マクロファージは、炎症促進型のM1マクロファージと組織修復型のM2マクロファージに大別される。M1マクロファージはIFN-γなどにより誘導され、炎症性サイトカインを介して炎症反応を促進する。一方、M2マクロファージはIL-4などにより誘導され、抗炎症性サイトカインなどを介して炎症の収束および組織修復に関与する。M1/M2マクロファージのバランスは炎症と組織修復の調節において重要であると考えられるが、M1/M2マクロファージ分化調節機構の詳細なメカニズムについては未だ不明な点が多い。我々はこれまでに、IL-4によるM2様マクロファージの誘導がIFN-γの同時処理よって増強されることを見出している。そこで本研究では、この現象に着目しM2マクロファージの新規誘導法の確立とそのメカニズムの解明を試みた。

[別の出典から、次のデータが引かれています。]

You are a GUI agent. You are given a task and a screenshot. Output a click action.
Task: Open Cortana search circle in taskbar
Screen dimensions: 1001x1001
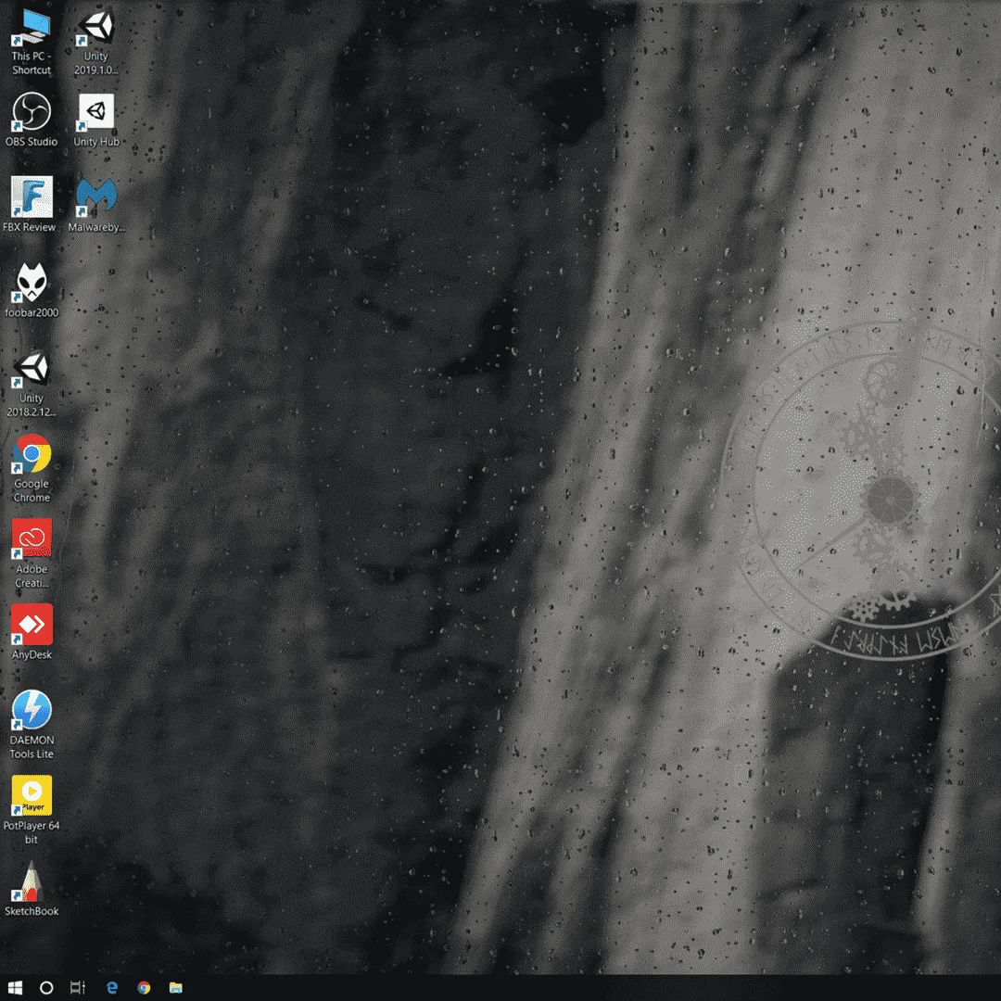tap(46, 988)
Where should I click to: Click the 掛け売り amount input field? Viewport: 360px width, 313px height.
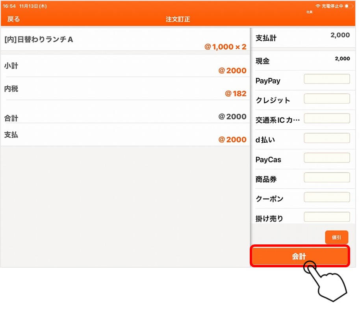pyautogui.click(x=327, y=217)
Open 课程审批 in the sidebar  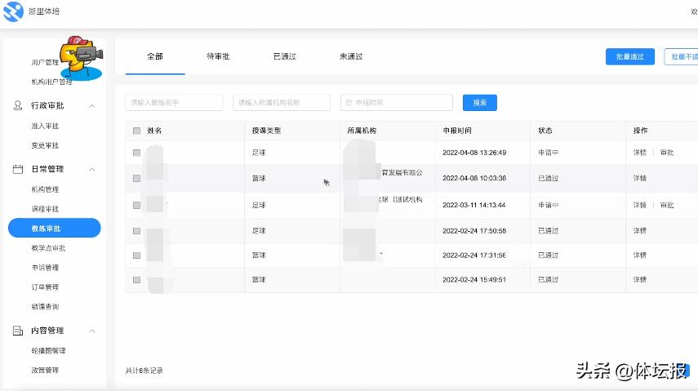point(45,209)
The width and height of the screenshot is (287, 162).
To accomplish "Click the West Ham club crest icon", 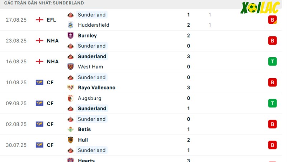I will (x=70, y=67).
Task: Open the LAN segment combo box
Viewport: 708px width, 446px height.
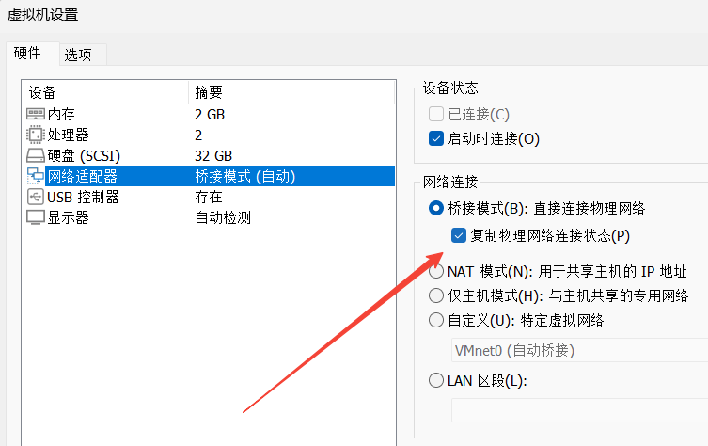Action: pyautogui.click(x=579, y=410)
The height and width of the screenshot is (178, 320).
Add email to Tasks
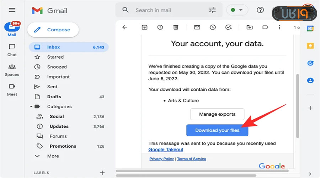(229, 27)
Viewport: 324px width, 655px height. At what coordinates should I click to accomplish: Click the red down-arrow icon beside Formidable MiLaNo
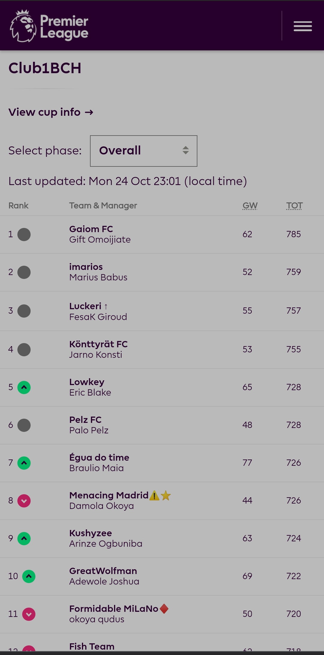(29, 614)
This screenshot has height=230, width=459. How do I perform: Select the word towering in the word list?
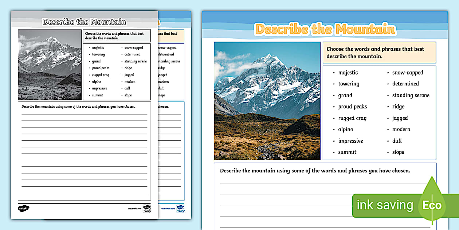[349, 84]
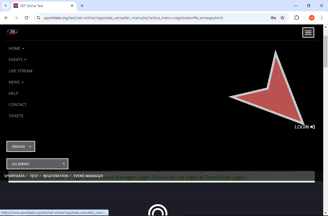Open the Chrome profile avatar
Screen dimensions: 328x216
[x=311, y=18]
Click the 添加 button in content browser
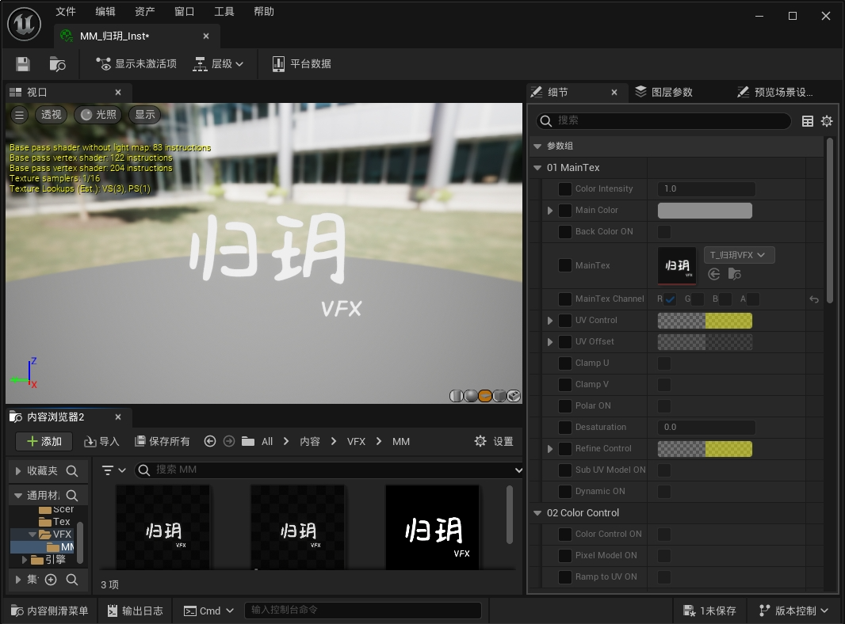The width and height of the screenshot is (845, 624). coord(44,441)
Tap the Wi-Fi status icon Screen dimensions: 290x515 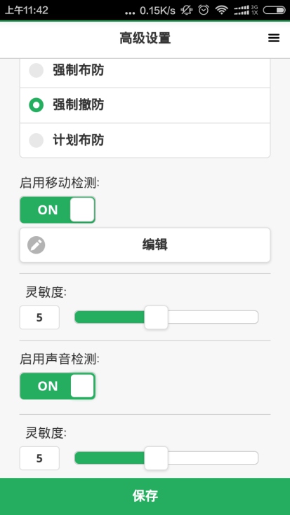point(221,11)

RAW264.7マクロファージをIFN-γ (40 ng/mL) およびIL-4 (40 ng/mL) で刺激し、M1マクロファージのマーカー (M1マーカー) であるCD86および誘導型一酸化窒素合成酵素 (iNOS) とM2マクロファージのマーカー (M2マーカー) であるArg-1およびCD206のタンパク質発現をフローサイトメトリーおよびウエスタンブロッティング法により解析した。またmRNAの発現をRT-qPCR法により解析した。

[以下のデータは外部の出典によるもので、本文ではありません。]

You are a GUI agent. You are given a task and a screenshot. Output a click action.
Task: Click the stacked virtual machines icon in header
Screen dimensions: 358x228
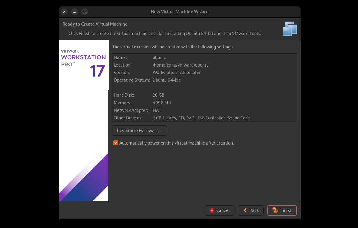pos(290,29)
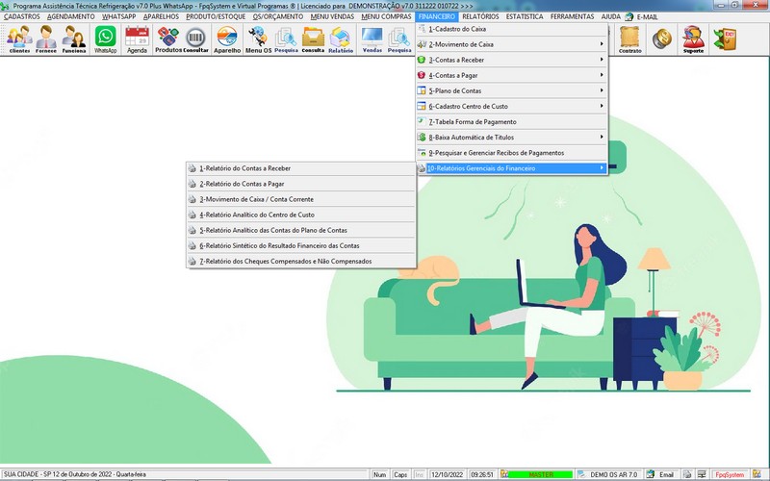Click the Email status bar button
The height and width of the screenshot is (481, 770).
click(x=666, y=475)
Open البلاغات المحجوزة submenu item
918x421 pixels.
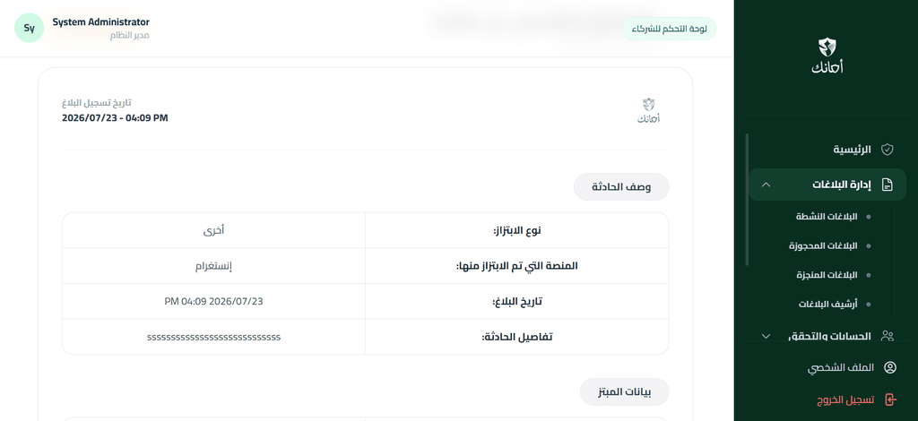click(x=823, y=246)
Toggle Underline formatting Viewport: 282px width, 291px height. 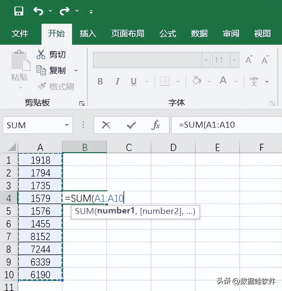pyautogui.click(x=134, y=81)
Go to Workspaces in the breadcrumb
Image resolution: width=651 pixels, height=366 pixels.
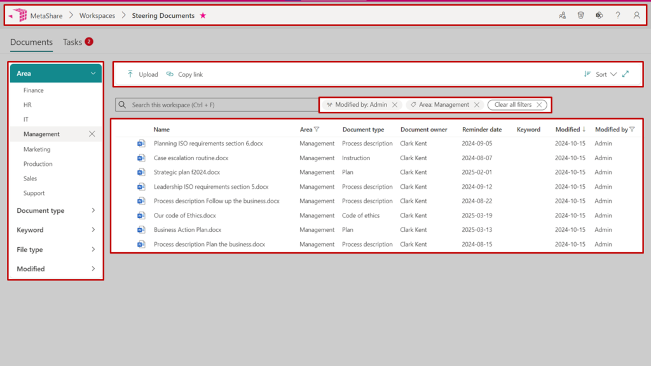point(97,16)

IFN-γおよびIL-4は、それぞれM1マーカーおよびM2マーカーの発現を上昇させた。一方、細胞をIFN-γで前処理した後、IFN-γ非存在下にてIL-4で刺激すると、前処理しなかった場合と比べ、M2マーカーの発現が著しく上昇した。また、IFN-γで前処理した細胞では、前処理しなかった場合と比べ、IL-4受容体の発現が有意に上昇していた。以上の結果から、マクロファージをIFN-γで前処理すると、M2マクロファージへの分化が通常よりも強く誘導されると考えられる。このメカニズムには、IL-4受容体発現の上昇が関与しており、IL-4受容体シグナルが増強されたことによりM2マーカーの発現が強く誘導されたと推察される。